Wirtschaft : Ratgeber: Entschädigung für fehlenden Golfplatz

Wolfgang Büser

Der Sommer naht, die Deutschen buchen ihren Jahresurlaub. Im Folgenden wird auf einige der neuesten Entscheidungen deutscher Gerichte im Reiserecht aufmerksam gemacht:

Fehlt ein im Reiseprospekt zugesicherter Golfplatz am Urlaubsort, so kann der Urlauber den Reisepreis nachträglich mindern. In dem entschiedenen Fall gelang die Minderung um 15 Prozent (Landgericht Kleve, 6 S 84/00).

Informiert ein Reiseveranstalter in einer Broschüre unzutreffend über Einreisebestimmungen (im verhandelten Fall betraf dies ein minderjähriges Kind bei einer Reise nach Tunesien), so muss er den vollen Reisepreis zuzüglich des Aufwandes für eventuell vergeblich beschaffte Reisepapiere ersetzen, wenn der Flug nicht mehr erreicht wurde (Amtsgericht Hannover, 548 C 1399/00).

Wird ein Pauschaltourist statt im gebuchten Appartement vorübergehend in einem Holzbungalow untergebracht und muss er in dieser Zeit Gemeinschaftstoiletten benutzen, die zudem völlig verdreckt waren, so rechtfertigt dies für die betreffenden Tage die volle Rückzahlung des Reisepreises (Amtsgericht Bielefeld, 42 C 1027/99).

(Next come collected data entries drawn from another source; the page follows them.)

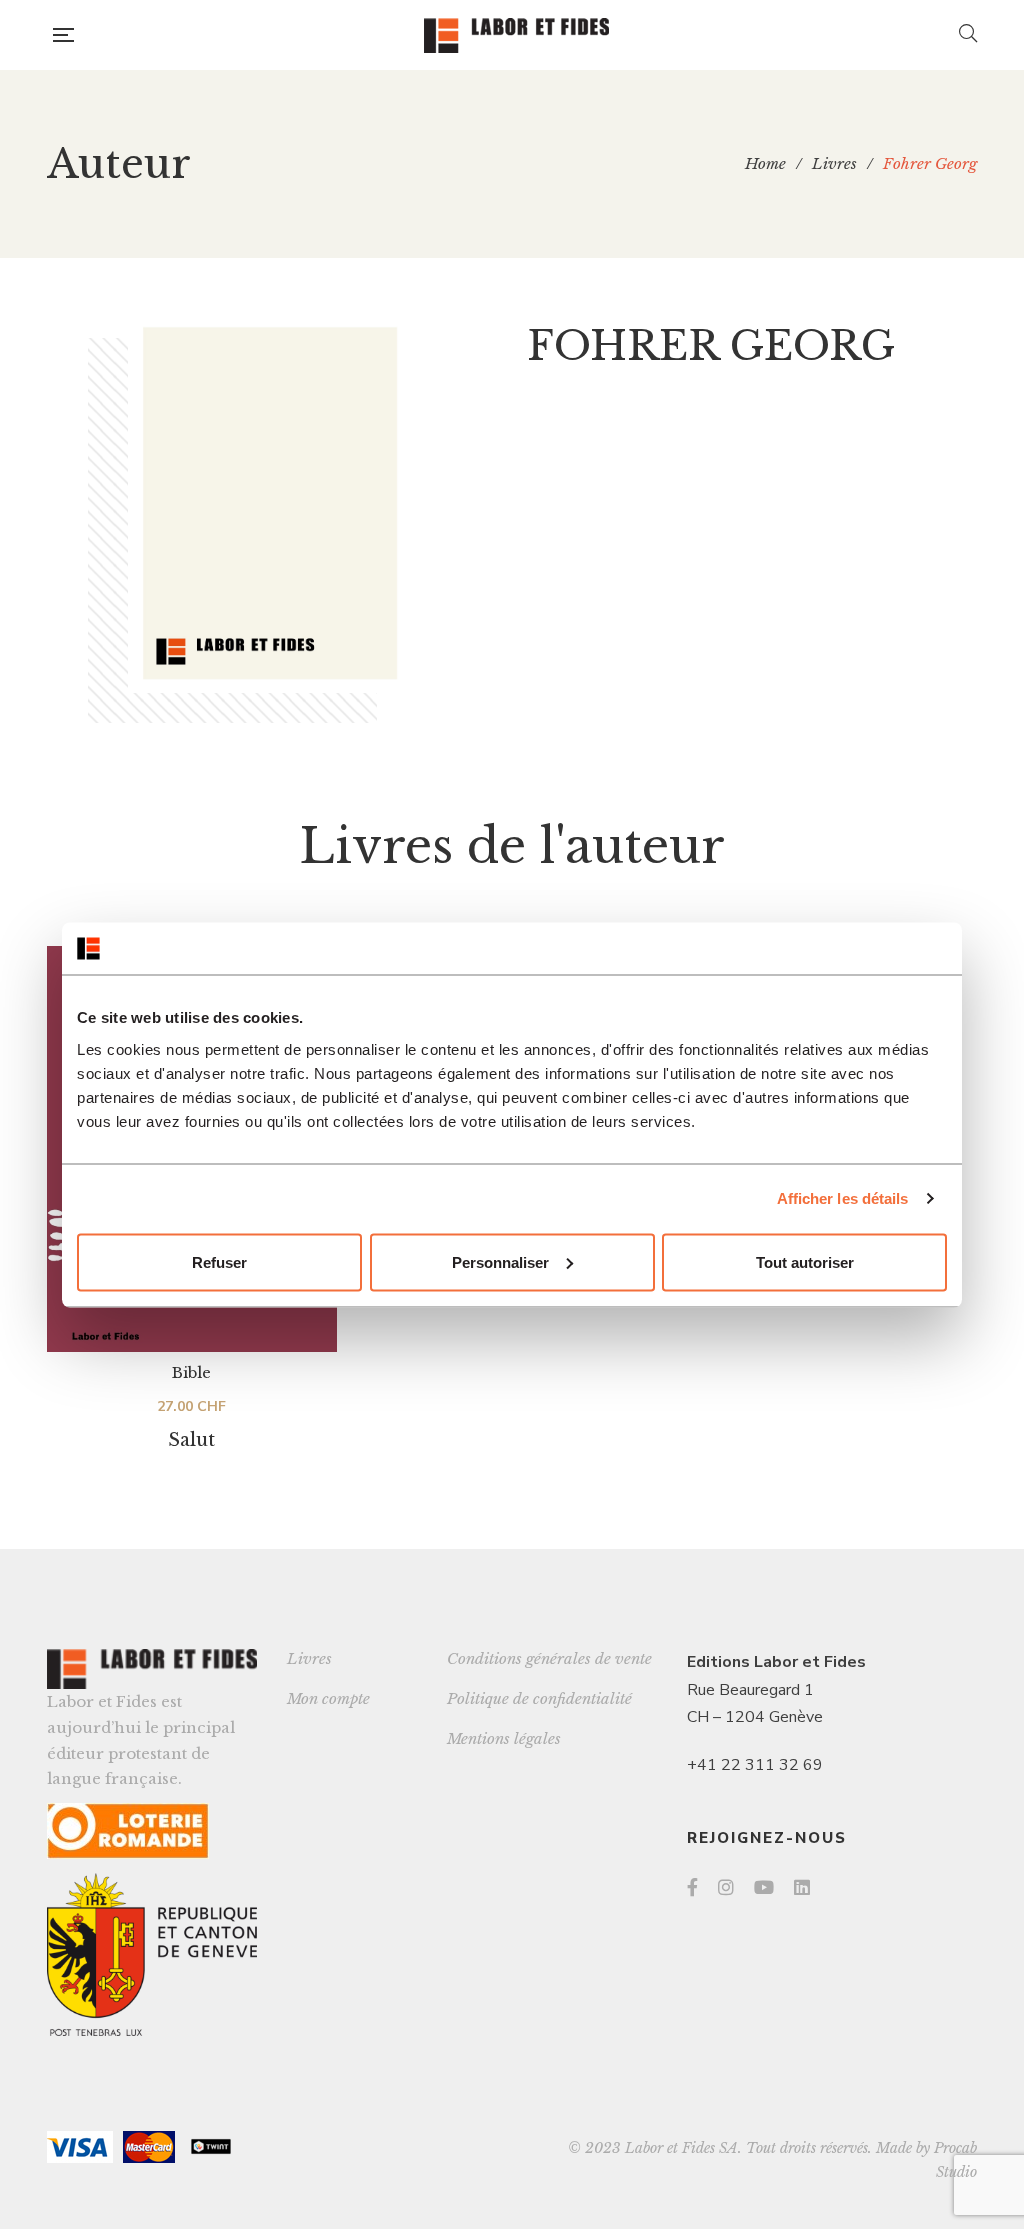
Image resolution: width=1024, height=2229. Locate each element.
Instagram (726, 1887)
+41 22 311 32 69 (755, 1765)
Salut (191, 1440)
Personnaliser (500, 1261)
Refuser (219, 1261)
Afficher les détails (843, 1198)
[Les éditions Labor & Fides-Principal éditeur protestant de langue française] (516, 35)
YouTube (764, 1887)
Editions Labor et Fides (776, 1662)
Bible (191, 1372)
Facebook (692, 1887)
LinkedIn (802, 1887)
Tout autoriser (805, 1261)
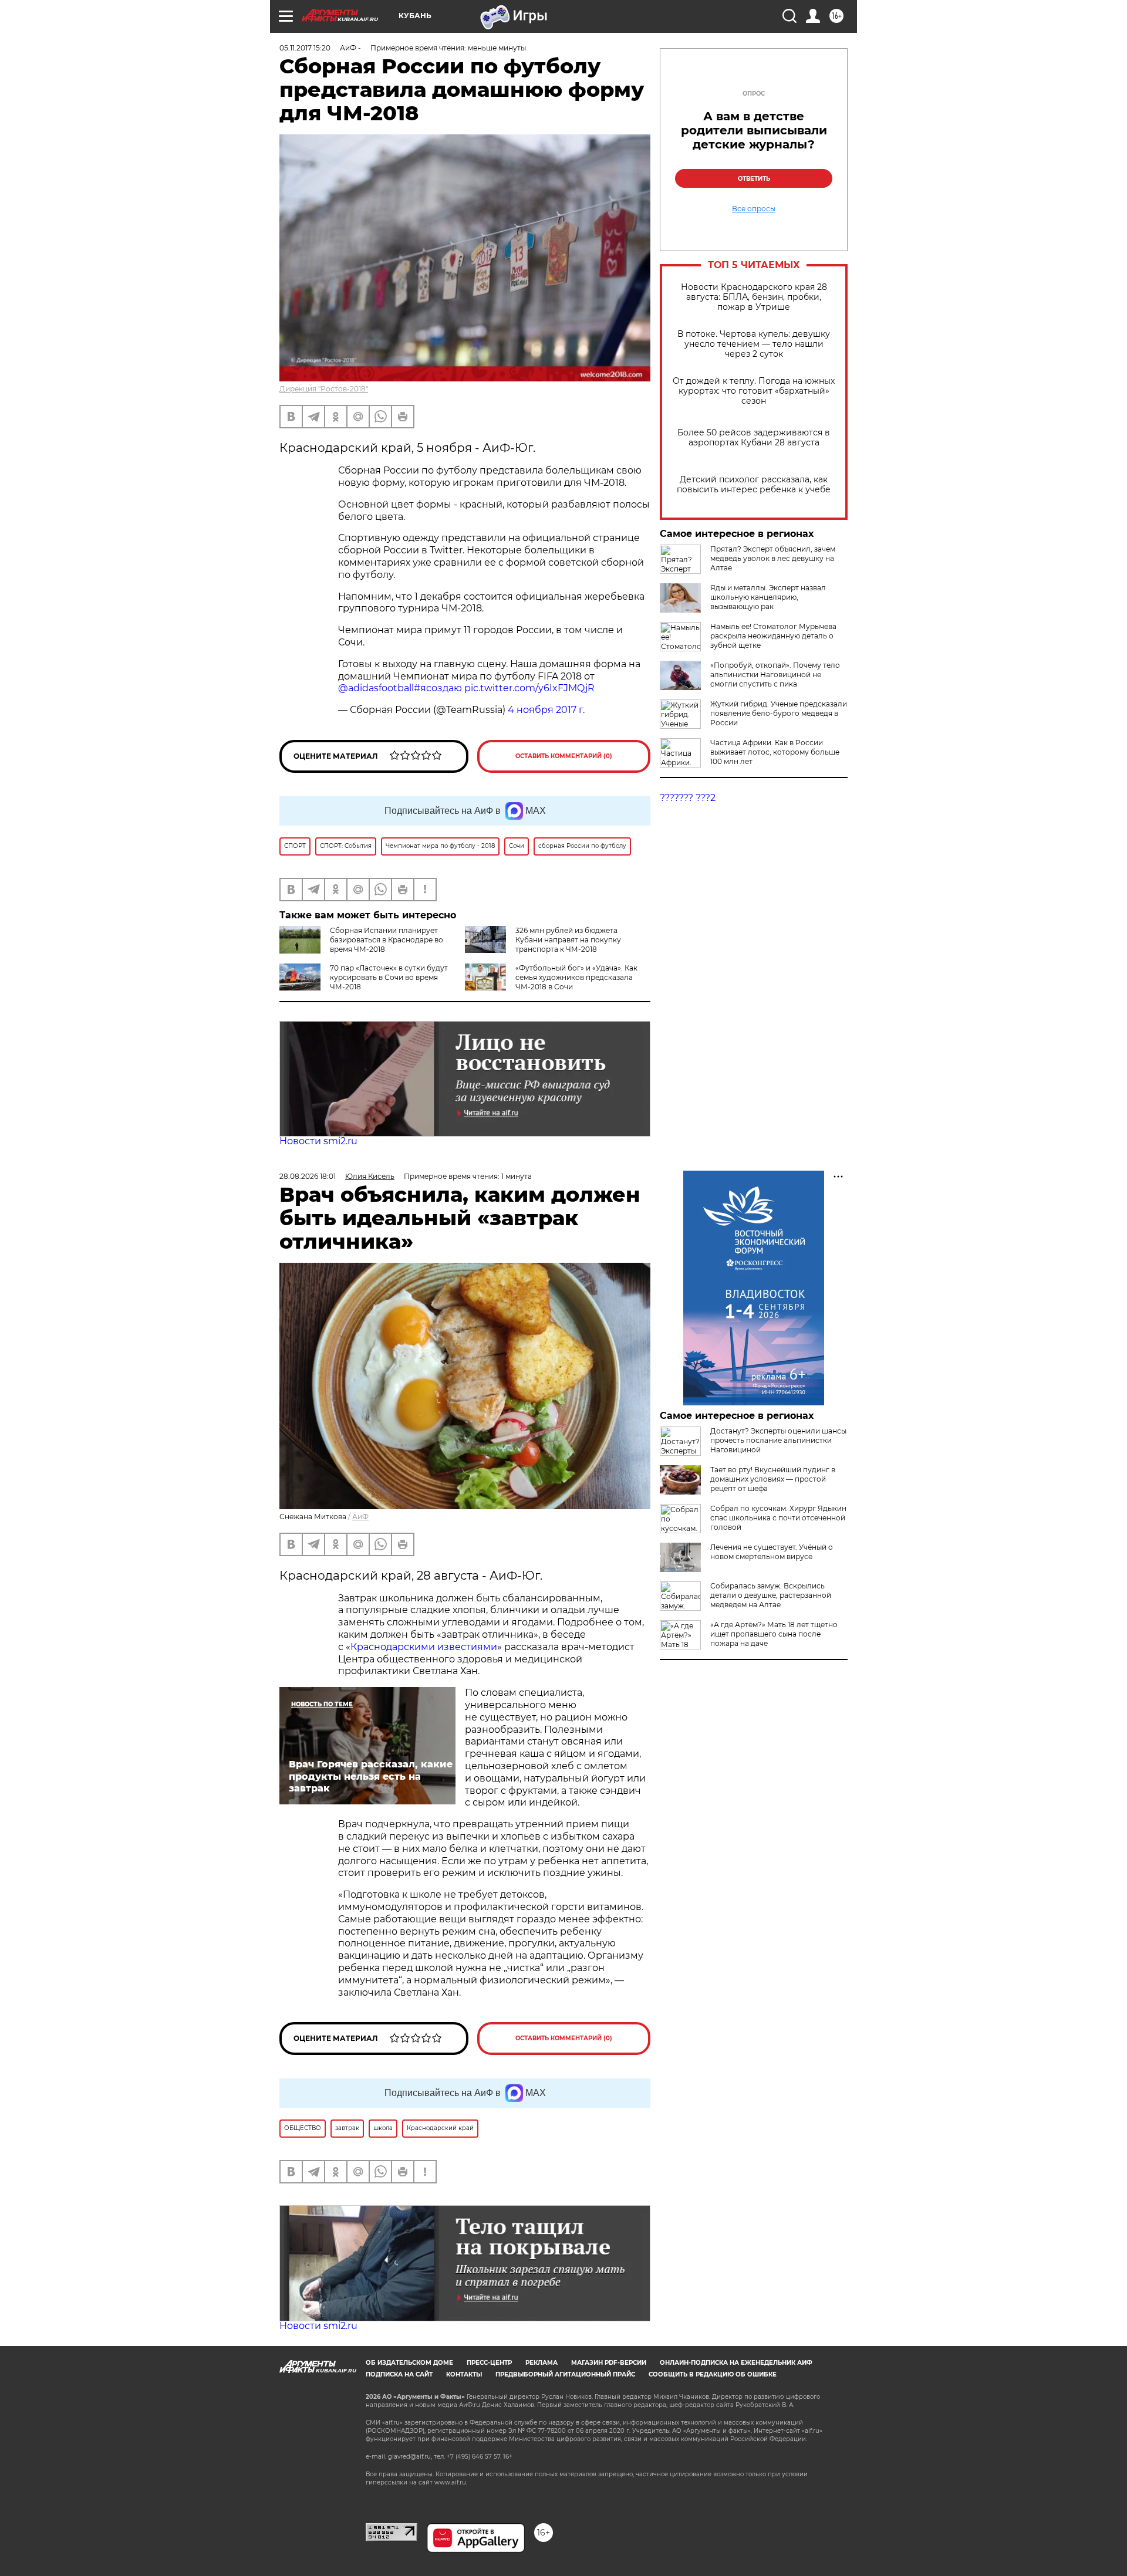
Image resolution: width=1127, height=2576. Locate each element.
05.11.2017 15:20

Hat eine Familie eine Ferienwohnung privat angemietet, stellt sich die Unterkunft aber als fast nicht bewohnbar heraus (etwa wegen verklebter Fenster, Silberfische), so kann zwar der Mietpreis gemindert, nicht aber Schadenersatz für vertane Urlaubsfreuden verlangt werden, da dieses Recht nur bei Pauschalreisen besteht (Amtsgericht Trier, 32 C 48/00).

Heben Reiseunternehmen den Reisepreis wegen gestiegener Kerosinkosten nachträglich an, so haben Urlauber auch noch nach der sonst geltenden Monatsfrist das Recht, die vom Reiseveranstalter zu Unrecht erhobenen Zuschläge zurückzufordern. Für solche Bereicherungsansprüche gilt eine Verjährungsfrist von 30 Jahren (Amtsgericht Kleve, 3 C 346/00).

Bucht eine vierköpfige Familie eine Pauschalreise und soll wegen der einjährigen Tochter im Flugzeug die Reihe mit den Babysitzen reserviert werden, was aber aufgrund eines Fehlers des Reiseveranstalters nicht geschieht, so dass die Tochter den (hier: elfstündigen) Flug auf dem Schoß der Mutter verbringen muss, so kann der Reisepreis bis zu fünf Prozent gemindert werden (Amtsgericht München, 111 C 1778/01).